§ **EXERCISE OBJECTIVE**
Transcribe the records that follow in their entirety, omitting any pictures.

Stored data
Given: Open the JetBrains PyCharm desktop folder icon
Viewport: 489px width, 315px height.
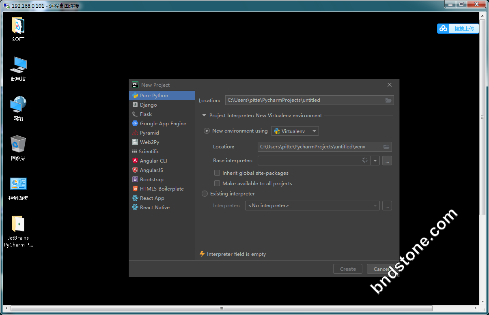Looking at the screenshot, I should pyautogui.click(x=18, y=224).
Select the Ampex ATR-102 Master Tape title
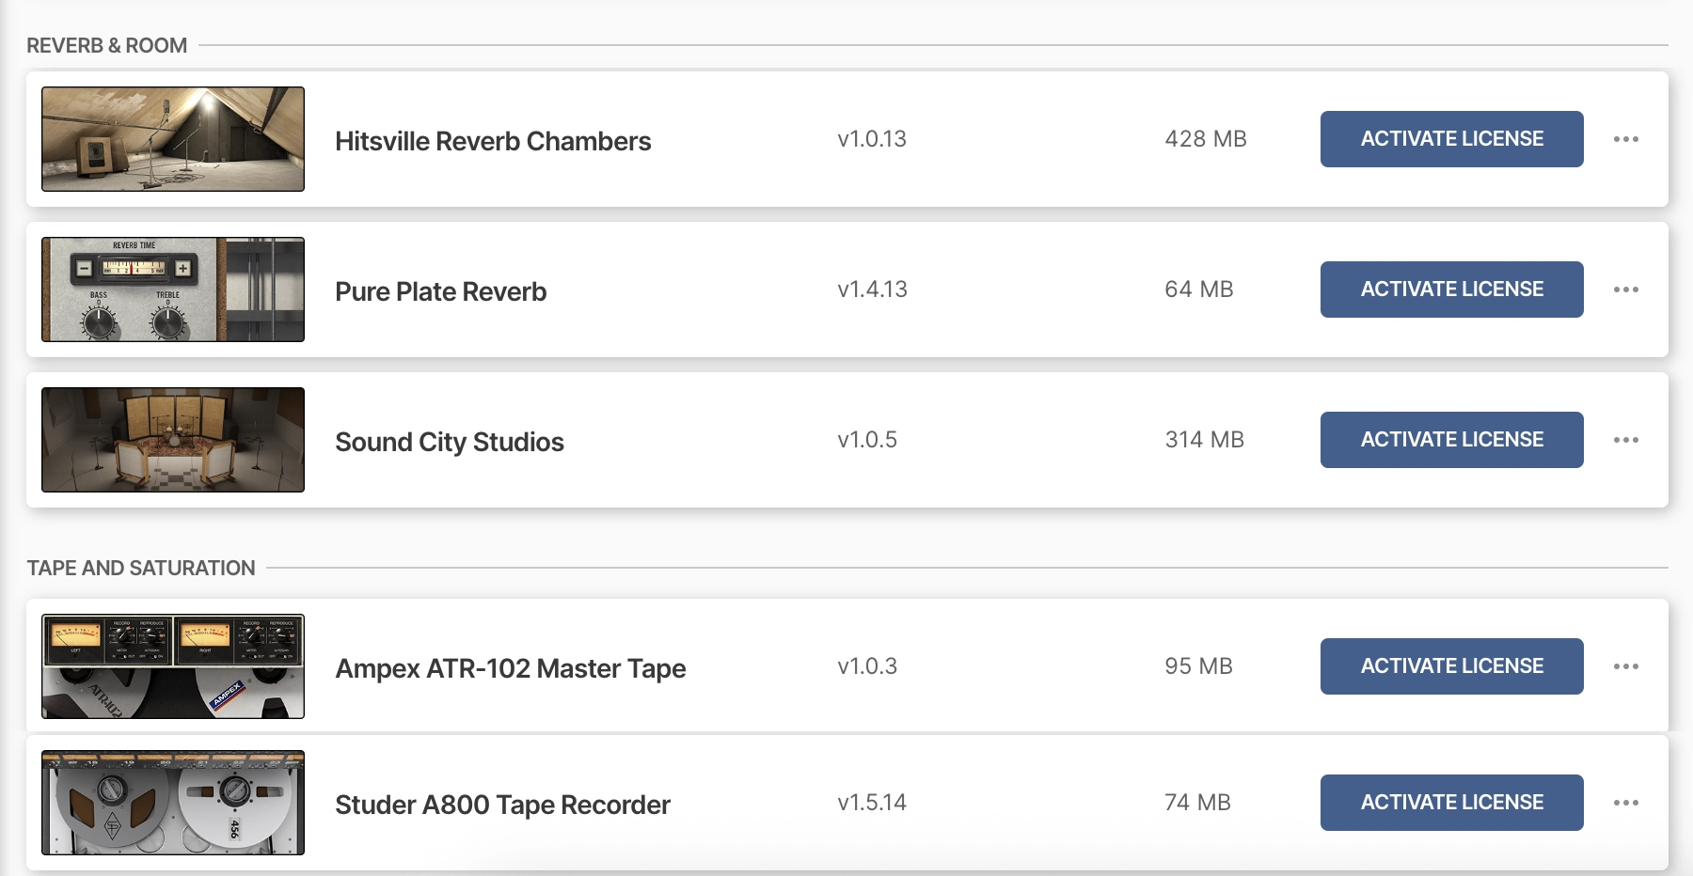This screenshot has width=1693, height=876. 511,668
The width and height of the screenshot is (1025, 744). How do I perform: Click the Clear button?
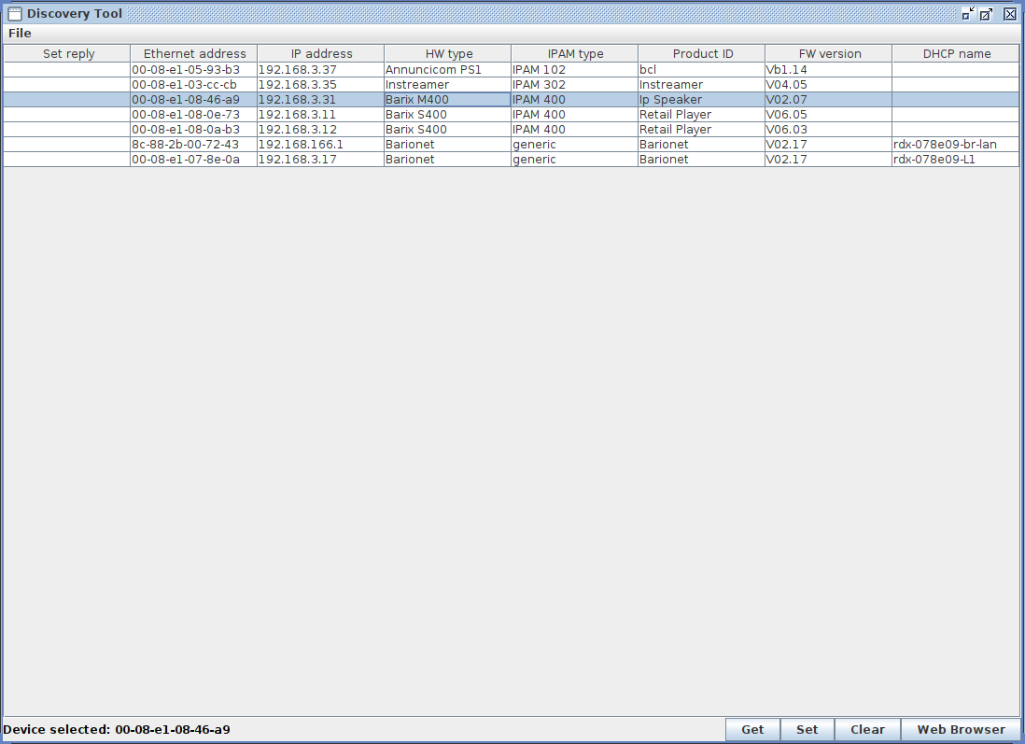[x=867, y=730]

§ **ANSWER TO THIS PROBLEM**
Given: Open the JetBrains PyCharm desktop folder icon
Viewport: 489px width, 315px height.
Looking at the screenshot, I should pyautogui.click(x=18, y=224).
Select the Ampex ATR-102 Master Tape title
This screenshot has width=1693, height=876. 511,668
The width and height of the screenshot is (1025, 744). How do I perform: Click the Clear button?
[x=867, y=730]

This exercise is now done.